:: GIVEN DATA
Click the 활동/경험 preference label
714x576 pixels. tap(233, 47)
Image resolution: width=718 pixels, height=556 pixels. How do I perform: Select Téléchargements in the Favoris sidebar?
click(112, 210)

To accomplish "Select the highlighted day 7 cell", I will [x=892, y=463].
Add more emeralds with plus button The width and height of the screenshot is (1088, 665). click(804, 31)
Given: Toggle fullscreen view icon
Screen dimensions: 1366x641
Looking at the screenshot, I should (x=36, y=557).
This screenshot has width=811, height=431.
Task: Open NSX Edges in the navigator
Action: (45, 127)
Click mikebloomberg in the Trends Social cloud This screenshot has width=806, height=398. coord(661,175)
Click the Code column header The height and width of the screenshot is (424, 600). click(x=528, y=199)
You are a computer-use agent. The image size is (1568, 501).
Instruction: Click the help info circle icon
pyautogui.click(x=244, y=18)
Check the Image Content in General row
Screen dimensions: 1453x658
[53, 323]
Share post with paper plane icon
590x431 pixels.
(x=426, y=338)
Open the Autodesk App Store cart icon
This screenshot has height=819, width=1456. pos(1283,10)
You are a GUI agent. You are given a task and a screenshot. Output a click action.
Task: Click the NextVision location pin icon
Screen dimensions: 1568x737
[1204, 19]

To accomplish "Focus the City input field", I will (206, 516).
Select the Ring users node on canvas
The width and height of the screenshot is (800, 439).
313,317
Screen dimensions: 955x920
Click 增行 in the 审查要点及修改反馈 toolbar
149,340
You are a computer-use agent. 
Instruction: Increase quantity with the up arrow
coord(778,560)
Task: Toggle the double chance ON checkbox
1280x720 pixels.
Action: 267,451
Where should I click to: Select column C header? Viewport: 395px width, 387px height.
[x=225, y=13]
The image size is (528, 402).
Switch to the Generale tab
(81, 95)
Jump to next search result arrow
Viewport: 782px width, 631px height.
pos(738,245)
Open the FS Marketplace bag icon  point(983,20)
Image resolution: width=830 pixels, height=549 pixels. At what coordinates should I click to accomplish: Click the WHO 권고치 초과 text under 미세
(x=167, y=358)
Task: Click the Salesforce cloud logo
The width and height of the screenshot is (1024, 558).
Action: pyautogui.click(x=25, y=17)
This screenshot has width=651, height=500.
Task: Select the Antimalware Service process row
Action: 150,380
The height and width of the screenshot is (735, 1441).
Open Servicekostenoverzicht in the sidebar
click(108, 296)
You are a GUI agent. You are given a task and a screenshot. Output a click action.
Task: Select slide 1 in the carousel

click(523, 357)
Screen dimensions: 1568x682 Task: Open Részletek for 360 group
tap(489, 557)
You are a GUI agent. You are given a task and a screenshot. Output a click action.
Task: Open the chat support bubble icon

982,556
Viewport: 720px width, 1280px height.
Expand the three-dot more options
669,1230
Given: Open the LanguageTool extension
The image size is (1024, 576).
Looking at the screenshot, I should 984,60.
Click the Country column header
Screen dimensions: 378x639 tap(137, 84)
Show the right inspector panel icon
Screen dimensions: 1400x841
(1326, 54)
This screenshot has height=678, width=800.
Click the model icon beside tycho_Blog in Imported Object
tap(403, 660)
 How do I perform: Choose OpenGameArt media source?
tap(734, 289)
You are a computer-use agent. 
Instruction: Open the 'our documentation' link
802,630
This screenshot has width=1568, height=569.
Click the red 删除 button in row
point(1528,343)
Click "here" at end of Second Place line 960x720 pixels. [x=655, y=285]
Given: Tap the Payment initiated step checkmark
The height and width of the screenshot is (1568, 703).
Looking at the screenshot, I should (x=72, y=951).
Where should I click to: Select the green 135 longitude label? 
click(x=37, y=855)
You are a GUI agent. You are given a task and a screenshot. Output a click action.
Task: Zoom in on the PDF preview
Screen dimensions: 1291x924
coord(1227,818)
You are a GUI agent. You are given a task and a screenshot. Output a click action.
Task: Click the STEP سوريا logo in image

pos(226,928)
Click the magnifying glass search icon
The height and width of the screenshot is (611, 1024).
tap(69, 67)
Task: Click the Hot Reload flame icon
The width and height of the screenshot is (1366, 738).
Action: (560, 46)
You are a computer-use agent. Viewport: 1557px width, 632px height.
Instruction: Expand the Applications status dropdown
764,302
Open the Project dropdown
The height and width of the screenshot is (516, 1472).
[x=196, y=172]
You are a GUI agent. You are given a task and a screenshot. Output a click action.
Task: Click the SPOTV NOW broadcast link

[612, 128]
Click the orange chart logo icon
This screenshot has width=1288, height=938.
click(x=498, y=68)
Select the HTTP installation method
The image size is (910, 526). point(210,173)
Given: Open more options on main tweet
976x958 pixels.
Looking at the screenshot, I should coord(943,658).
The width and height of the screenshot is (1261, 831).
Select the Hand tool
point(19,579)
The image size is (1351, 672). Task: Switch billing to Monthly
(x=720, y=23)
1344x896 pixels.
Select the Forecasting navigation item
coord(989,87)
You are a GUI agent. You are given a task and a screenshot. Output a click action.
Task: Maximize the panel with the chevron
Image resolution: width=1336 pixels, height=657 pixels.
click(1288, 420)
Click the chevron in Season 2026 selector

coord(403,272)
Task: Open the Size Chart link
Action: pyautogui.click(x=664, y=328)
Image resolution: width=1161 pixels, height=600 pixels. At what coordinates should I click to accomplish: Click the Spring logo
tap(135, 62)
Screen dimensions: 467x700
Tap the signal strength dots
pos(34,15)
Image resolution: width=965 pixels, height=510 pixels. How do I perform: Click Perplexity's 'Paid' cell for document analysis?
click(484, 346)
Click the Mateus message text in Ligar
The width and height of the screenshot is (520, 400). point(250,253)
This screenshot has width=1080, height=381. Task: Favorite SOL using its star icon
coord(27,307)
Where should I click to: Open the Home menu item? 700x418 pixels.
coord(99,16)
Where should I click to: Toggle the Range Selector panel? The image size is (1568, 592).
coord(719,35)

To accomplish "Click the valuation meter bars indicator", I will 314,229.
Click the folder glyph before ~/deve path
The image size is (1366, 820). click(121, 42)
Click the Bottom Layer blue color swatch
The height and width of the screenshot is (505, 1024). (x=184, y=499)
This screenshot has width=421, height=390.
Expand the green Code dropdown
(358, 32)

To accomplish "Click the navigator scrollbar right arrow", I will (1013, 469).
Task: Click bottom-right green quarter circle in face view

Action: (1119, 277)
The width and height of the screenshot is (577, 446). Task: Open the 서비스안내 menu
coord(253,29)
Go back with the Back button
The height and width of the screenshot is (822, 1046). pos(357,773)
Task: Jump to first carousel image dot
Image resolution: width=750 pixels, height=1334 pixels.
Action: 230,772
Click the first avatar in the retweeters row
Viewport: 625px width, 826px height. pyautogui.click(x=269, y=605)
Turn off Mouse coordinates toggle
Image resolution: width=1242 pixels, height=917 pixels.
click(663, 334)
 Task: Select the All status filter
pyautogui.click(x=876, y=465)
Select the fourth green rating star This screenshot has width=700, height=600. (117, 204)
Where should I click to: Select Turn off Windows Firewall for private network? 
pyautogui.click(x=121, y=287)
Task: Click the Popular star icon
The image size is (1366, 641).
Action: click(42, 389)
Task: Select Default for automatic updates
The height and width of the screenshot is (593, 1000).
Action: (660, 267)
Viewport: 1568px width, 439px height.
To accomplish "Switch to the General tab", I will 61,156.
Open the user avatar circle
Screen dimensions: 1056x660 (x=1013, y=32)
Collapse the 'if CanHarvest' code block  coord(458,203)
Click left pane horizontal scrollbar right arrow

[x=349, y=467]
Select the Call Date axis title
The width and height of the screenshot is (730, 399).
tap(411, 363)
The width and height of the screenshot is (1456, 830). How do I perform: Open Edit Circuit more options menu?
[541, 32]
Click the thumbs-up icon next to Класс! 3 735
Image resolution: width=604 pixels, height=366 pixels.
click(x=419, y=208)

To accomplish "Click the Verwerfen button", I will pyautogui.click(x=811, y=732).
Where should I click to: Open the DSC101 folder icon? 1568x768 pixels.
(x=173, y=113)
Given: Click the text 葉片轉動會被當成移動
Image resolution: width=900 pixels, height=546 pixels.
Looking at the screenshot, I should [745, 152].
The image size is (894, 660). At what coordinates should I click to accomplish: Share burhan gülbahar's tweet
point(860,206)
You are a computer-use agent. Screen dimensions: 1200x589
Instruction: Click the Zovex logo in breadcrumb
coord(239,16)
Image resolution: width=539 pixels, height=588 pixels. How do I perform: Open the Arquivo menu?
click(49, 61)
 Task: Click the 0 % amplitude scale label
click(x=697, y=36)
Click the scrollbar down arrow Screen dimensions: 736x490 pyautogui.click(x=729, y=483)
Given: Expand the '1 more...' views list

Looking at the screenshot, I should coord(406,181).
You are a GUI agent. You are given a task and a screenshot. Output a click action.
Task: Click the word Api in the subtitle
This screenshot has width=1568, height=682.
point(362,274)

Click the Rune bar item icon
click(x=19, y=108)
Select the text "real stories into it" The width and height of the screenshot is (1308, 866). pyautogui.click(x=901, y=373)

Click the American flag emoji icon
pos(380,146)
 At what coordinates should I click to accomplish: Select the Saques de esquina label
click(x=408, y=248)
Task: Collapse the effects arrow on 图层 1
::::
**TASK TO COMPLETE**
Scan the entries above, and wherever a line holds the string "computer", copy it.

**COMPLETED EXERCISE**
You are a computer-use agent. The image size is (1568, 501).
You are a computer-use agent. 
You are a computer-use agent. 
You are a computer-use agent. Viewport: 1557px width, 632px height.
You are a computer-use agent. Screen dimensions: 1200x589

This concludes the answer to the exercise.